Monday, April 01, 2019

Monday Morning Links

Miscellaneous material to start your week.

- Roland Paulsen is rightly critical of the billionaire-funded take that we should ignore the ready availability of resources to end severe crises simply because they were worse on an absolute level in the past:
To exclusively discuss social progress based on a certain set of facts removes moral values from the debate. Facts only point to that which is and has been, but when we argue about values such as freedom or justice, we are considering the less measurable, counterfactual world of what might have been or what might be. This is precisely the world that the New Optimists refuse to acknowledge.
...
Oxfam reported in January that a 0.5 percent tax on the wealth of the world’s richest 1% would raise more money than it would cost to educate the world’s 262 million children currently out of school and provide healthcare that would save the lives of 3.3 million people. Instead, according to the British House of Commons Library, we are on a course that will concentrate two-thirds of the world’s wealth in the richest 1% by 2030.

Facts like these do not fit into the “optimistic ” TED Talk celebration of neoliberalism—the docile, yet enthusiastically marketed, resignation to business as usual. On the contrary, they point to potentialities that remain unrealized due to the exploitative relationships on which global capitalism relies. As Yale philosopher Thomas Pogge suggests, it is more morally conscientious to compare existing poverty “not with historical benchmarks but with present possibilities: How much of this poverty is really unavoidable today? By this standard, our generation is doing worse than any in human history.”
- Damien Gayle reports that UK Labour's needed shift toward movement politics includes supporting the efforts of activists to challenge bank support for dirty energy.

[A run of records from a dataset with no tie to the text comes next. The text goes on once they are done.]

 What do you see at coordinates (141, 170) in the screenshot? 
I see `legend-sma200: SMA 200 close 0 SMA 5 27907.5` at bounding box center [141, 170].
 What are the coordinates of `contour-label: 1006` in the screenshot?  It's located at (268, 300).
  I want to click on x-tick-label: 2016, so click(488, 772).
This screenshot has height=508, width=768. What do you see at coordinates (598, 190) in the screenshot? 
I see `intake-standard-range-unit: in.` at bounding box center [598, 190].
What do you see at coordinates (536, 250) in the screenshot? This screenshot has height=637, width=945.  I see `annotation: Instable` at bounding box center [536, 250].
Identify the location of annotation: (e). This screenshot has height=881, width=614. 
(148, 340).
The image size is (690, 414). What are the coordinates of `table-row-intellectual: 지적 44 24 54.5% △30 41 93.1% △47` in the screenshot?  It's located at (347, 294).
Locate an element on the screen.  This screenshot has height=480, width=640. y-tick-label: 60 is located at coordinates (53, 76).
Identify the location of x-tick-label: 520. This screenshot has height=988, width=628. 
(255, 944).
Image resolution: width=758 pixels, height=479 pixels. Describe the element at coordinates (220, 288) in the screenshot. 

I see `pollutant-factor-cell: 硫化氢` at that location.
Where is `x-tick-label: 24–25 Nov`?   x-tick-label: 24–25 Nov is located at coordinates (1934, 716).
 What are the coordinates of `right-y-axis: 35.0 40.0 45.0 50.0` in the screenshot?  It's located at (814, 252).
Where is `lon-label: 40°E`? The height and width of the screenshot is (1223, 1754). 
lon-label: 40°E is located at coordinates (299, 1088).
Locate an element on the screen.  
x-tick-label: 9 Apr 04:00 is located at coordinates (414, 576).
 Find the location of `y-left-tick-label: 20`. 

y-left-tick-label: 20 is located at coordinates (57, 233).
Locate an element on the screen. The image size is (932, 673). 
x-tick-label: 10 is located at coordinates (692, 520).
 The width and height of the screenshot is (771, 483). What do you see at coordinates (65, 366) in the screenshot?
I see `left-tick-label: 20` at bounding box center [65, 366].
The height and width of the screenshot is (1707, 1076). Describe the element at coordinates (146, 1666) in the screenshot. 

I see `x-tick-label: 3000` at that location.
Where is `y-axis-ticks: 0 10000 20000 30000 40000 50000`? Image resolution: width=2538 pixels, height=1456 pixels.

- The Star-Phoenix and Leader-Post editorial boards rightly point out the public demand for transparency into Saskatchewan's alarming rate of workplace injuries and fatalities. And David Burke contrasts Sweden's success in eradicating illness from salmonella against Canada's litany of failures.

- Emma Paling discusses how Doug Ford's reckless slashing of funds has plunged children's aid societies into crisis. And CBC News reports that the PCs' agenda of cruelty also includes the closing of overdose prevention sites, exacerbating the opioid crisis which has already resulted in an unmanageable workload for the province's social support system.

- Finally, David Climenhaga examines the Jason Kenney UCP's plans to save Alberta by destroying it.